Monday, 14 November 2005

Properly attributed quote

Tom Lehrer’s Russian mathematician explaining how to reach the top in that field:
Plagiarise!
Let no-one else’s work evade your eyes
Remember why the good Lord made your eyes
So don’t shade your eyes
But plagiarise, plagiarise, plagiarise!
But be sure always to call it, please, research.

I wrote the other day about my sins as a blogger including my shameless but harmless plagiarism, and cited J K Galbraith as someone from whose writings I like to lift bits. Coincidentally, a day or two later I came across something he wrote which I had missed so I am happy to slip it in here and as a nice change give due credit.
He was writing about the Reaganite idea that if you make the rich richer then the poor will also benefit.
Trickle-down theory: the less than elegant metaphor that if one feeds the horse enough oats, some will pass through to the road for the sparrows."
—John Kenneth Galbraith

16 comments:

Minerva said...

But just remember what the aforementioned Russian mathematician had as a reaction from both Izvestiya and Pravda - 'It stinks'.

Minerva

Tony said...

Well, I'm not responsible:
One man deserves the credit
One man deserves the blame...

Minerva said...

" And Nikolai Ivanovich Petrovsky is his name", she ended with a smug flourish..

Minerva

Tony said...

No dear, Petrovsky wouldn't scan. Lobachevsky
Why is it that even quite intelligent women never get things quite right?

Minerva said...

Ah...but we do know not to use the word 'quite' twice in the same sentence..

What about 'reasonably' or 'vaguely'?



Minerva...

Tony said...

Quite right to draw my attention to a momentary carelessness in repeating a word. Actually I had meant to say fairly intelligent but forgot. This is of course no excuse and I appreciate your courteous correction.
But telling me of other words I might have used is totally unacceptable, suggesting as it does that my vocabulary is not up to the task of finding alternatives; this is a grotesque and gratuitous impertinence which I strongly resent.

Minerva said...

"I am not sure that word means what you think it means."

The Princess Bride.


Minerva

Tony said...

Which word? What are you on about? If I have to read The Princess Bride to find out then forget it; I loathe the Rings/Potter/Narnia kind of twaddle.
Anyway, whatever word you're talking about:
`When I use a word,' Humpty Dumpty said, in rather a scornful tone, `it means just what I choose it to mean -- neither more nor less.'

Minerva said...

Cue my favourite nursery rhyme parody,

Humpty Dumpty sat on a wall,
Humpty Dumpty had a great fall,
Humpty Dumpty didn't get bumped,
Humpty Dumpty bungee jumped...

Minerva

Minerva said...

Oh and is the word 'quote' really acceptable as a noun? I was always taught that 'quote' was only to used as a verb and that the its use as a noun was casual...

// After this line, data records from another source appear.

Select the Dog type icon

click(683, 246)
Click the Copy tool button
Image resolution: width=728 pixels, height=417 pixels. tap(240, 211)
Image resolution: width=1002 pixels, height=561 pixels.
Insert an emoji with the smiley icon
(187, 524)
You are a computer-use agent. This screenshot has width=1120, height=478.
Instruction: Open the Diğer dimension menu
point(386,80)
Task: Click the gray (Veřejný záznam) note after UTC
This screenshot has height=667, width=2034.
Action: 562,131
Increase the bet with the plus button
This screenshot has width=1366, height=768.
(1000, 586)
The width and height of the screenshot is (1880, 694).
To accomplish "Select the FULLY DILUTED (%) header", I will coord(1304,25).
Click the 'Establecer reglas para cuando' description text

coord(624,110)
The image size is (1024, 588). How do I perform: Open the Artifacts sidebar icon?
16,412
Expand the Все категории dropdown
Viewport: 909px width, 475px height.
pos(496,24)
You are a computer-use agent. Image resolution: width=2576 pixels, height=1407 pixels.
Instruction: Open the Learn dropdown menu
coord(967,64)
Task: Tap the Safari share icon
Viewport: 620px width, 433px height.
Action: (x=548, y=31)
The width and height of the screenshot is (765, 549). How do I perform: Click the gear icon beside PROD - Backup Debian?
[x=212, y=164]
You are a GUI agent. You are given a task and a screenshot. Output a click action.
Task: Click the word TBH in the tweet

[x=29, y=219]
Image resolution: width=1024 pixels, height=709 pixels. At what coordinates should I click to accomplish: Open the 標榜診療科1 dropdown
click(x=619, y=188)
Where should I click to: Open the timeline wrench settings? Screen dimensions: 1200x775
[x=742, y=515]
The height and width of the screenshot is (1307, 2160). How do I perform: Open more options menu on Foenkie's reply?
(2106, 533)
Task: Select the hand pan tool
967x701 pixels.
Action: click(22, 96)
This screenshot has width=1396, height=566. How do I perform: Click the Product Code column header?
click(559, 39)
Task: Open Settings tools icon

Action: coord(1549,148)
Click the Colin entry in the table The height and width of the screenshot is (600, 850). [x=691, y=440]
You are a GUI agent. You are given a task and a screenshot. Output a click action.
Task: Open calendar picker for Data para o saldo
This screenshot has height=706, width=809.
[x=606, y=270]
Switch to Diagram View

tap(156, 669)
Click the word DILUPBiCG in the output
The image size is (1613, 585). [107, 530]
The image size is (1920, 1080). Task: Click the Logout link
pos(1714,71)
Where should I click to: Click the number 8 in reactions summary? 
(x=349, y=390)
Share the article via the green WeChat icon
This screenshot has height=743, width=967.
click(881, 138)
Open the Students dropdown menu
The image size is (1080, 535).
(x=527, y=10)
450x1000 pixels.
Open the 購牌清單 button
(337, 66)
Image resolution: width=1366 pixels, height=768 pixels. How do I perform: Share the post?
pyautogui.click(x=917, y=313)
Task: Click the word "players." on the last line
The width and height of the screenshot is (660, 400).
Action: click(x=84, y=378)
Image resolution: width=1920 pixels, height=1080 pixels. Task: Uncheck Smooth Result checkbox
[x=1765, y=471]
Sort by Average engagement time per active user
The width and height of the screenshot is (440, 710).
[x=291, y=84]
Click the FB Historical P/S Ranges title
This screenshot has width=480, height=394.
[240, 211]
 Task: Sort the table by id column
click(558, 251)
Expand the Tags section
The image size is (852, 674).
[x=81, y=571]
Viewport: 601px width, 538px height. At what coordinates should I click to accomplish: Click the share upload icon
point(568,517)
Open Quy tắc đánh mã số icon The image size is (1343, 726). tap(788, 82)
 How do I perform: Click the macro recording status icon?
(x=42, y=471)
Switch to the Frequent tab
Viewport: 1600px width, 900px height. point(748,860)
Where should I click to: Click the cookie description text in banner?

I see a dictionary agrees with me...

Usage Note: People have been using the noun quote as a truncation of quotation for over 100 years, and its use in less formal contexts is widespread today. Language critics have objected to this usage, however, as unduly journalistic or breezy. As such, it is best avoided in more formal situations. The Usage Panel, at least, shows more tolerance for the word as the informality of the situation increases. Thus, only 38 percent of Panelists accept the example He began the chapter with a quote from the Bible, but the percentage rises to 53 when the source of the quotation is less serious: He lightened up his talk by throwing in quotes from Marx Brothers movies

Source: dictionary.com

Minerva

Tony said...

Minerva:
1. Please stop putting line spaces in comments; it makes them look so untidy. Pretty please.
2. Nursery rhymes. My favourite is the one about what really happened to Little Miss Muffet, but it's not suitable for publication here.
3. When someone says "I was always taught that.." you know that (a) they weren't and (b) what follows is utter rubbish. The use of quote for quotation is perfectly OK in formal or demotic mode: I know of no authority which supports your contention.
And another thing: why cite dictionary.com? It's an American site, for God's sake, and therefore of no interest to us.

Tony said...

Min:
I am greatly disappointed by your total lack of prurient curiosity. You are not the woman I took you for.

Minerva said...

*sigh*
So you like predictable women do you? Alright then Tony, what IS the rhyme about Little Miss Muffet?
Oh, and about the supremely patronising quotation remark on my blog, when are YOU going to learn?

Tony said...

Min: You're so lovely when you're angry!
I shan't tell you the rhyme, so there.

Minerva said...

I cannot tell you how much fun you add to my life Tony - I am SO glad I met you, and even happier that Ann married you...
(No gap here, no no, that wouldn't be allowed on this blog and I have remembered)
Minerva

Tony said...

So glad you are well now, Minerva, and your friends still commenting on your blog even if it is no longer live.
I miss exchanges like this.
And I never did tell you the rhyme about Little Miss Muffet.